Monday, July 19, 2010

Beginning my journey to Skinnyland

So. I am fat. That is the purpose behind this redesigned blog. It has taken me a long time to admit that my weight is getting out of control and it has taken even longer to get myself motivated to do something about it. 

I am not proud of the way I have let myself go. In fact, it disgusts me. I am uncomfortable in my own skin and there are some days I would rather stay in my pajamas than get dressed since these are the only clothes I am really comfortable in.

I had let myself go to a point that I finally realized if I keep letting it go this way, I am going to be beyond help.

I don't blame anyone for my weight gain, although I think there are some things that contributed to my getting as big as I was during pregnancy with out the pregnancy.

I was made manager of a finance company and they moved my family and I to the Chicago suburbs. During the course of my employment there, I worked with two women that were both over 350 pounds. Believe me, that will change your eating habits if nothing will. I began a horrible habit of eating out EVERYDAY. McDonalds, Arbys, gyros, chinese buffets...YUM. Hence the weight I was at 3 weeks ago.

Three weeks ago I started Weight Watchers. Of course, like any other diet or weight loss plan, I was skeptical going in. In the first week I lost 3.4 pounds!! I was SO EXCITED!!! I have since lost a total of 8.6 pounds in the last three weeks and I already feel better.
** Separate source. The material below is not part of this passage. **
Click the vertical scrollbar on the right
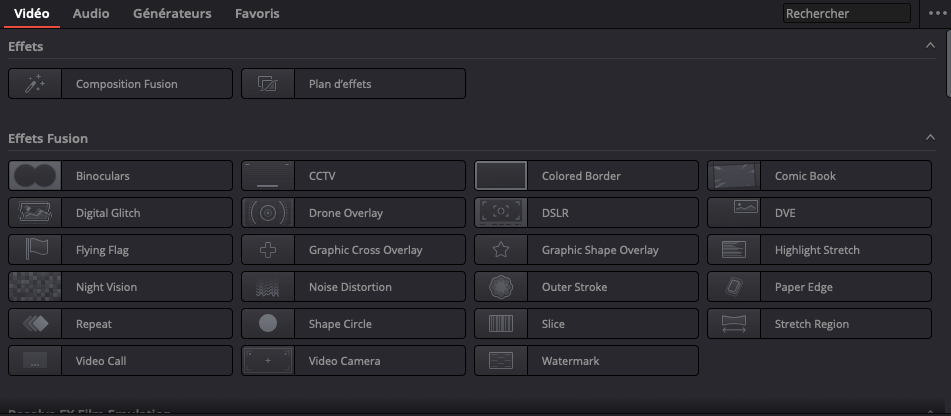 tap(946, 65)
I think a lot of that has to do with the fact that I am finally DOING something about it. I am eating healthier and I am SO PROUD to say that I have not eaten out at any fast food spot (with the exception of Subway) in almost four weeks!!! I have given up my beloved Pepsi (with the exception of a once a week splurge on one whole can) and switched to water with Crystal Light or Coke Zero. I would love to stay loyal to Pepsi, but BLECK!! Diet Pepsi is HORRIBLE!! I try and try to drink plain water, but it is so hard for me.

In beginning to see results already, I re-began my Walk Away the Pounds regime from 2008. I have no ability to do the complex steps that are involved in most aerobic programs, but I do enjoy the videos that Leslie Sansone has done. You get a really great workout and all in your living room. I am pretty sure that everyone knows how to walk so there you go. No difficult steps to master. No embarrassing movements at the gym. Today I walked 3 fast miles and sweated like a hog...damn it felt great.
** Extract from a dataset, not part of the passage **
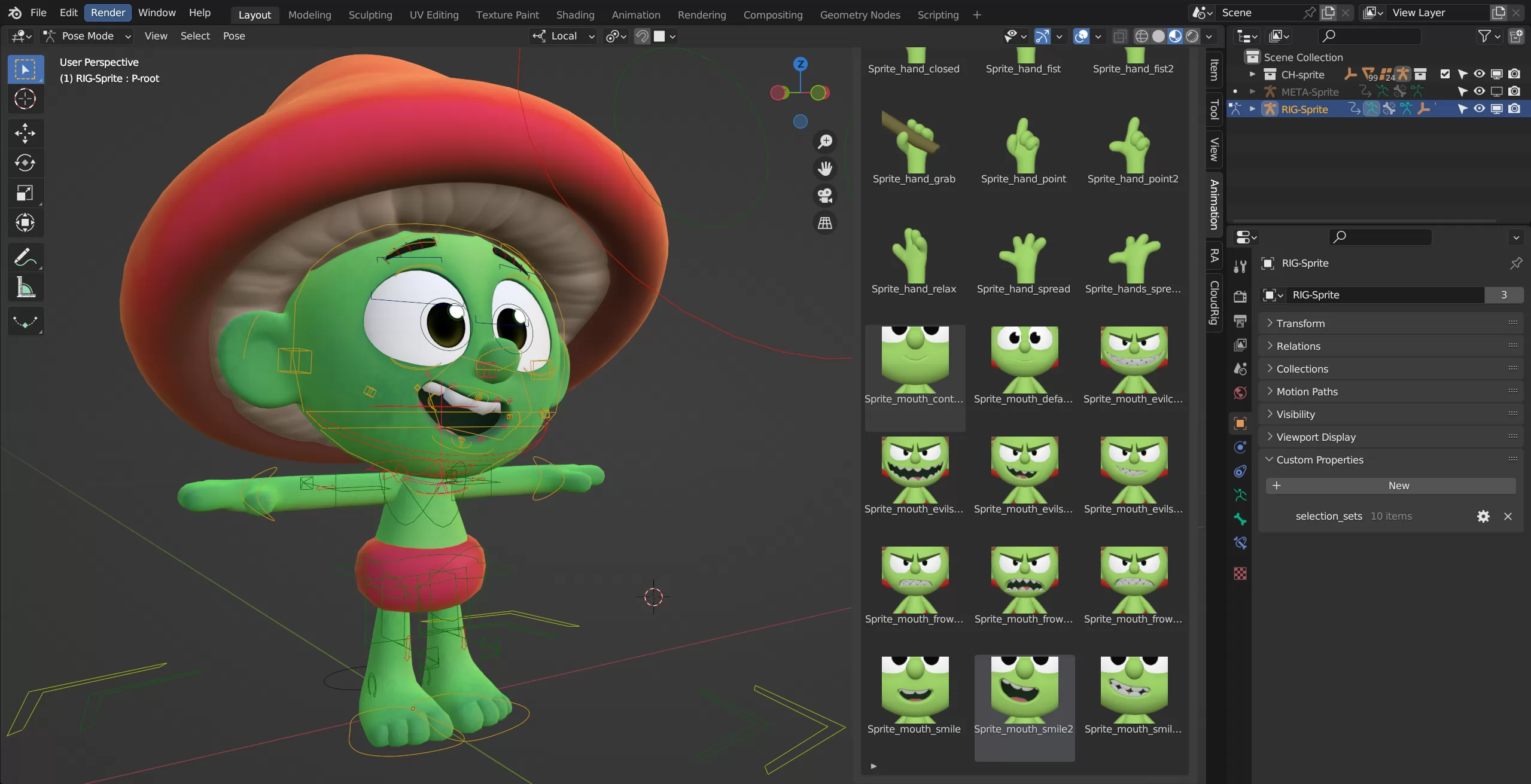Switch to the Shading workspace tab
This screenshot has width=1531, height=784.
coord(575,14)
I am sure there are some of you who will sympathize with my plight. I am sure there are some of you that feel the same way I did. How do I start? Am I beyond help?? Is it even possible?? As I said at the beginning, it will not be fun and it will not be easy, but I am DETERMINED to get back to a healthy weight and be comfortable in my own skin again. To be able to shop for clothes like a regular human being. To not constantly buy clothes that will cover and/or hide my fat belly. I am also sure that there are some of you that are even beyond the weight that I let myself get to. That doesn't matter. You will feel a BILLION times better if you just decide to DO SOMETHING about it.


I honestly can't wait to be weighed in every Wednesday. Keep an eye on this blog and watch me journey back to Skinnyland!!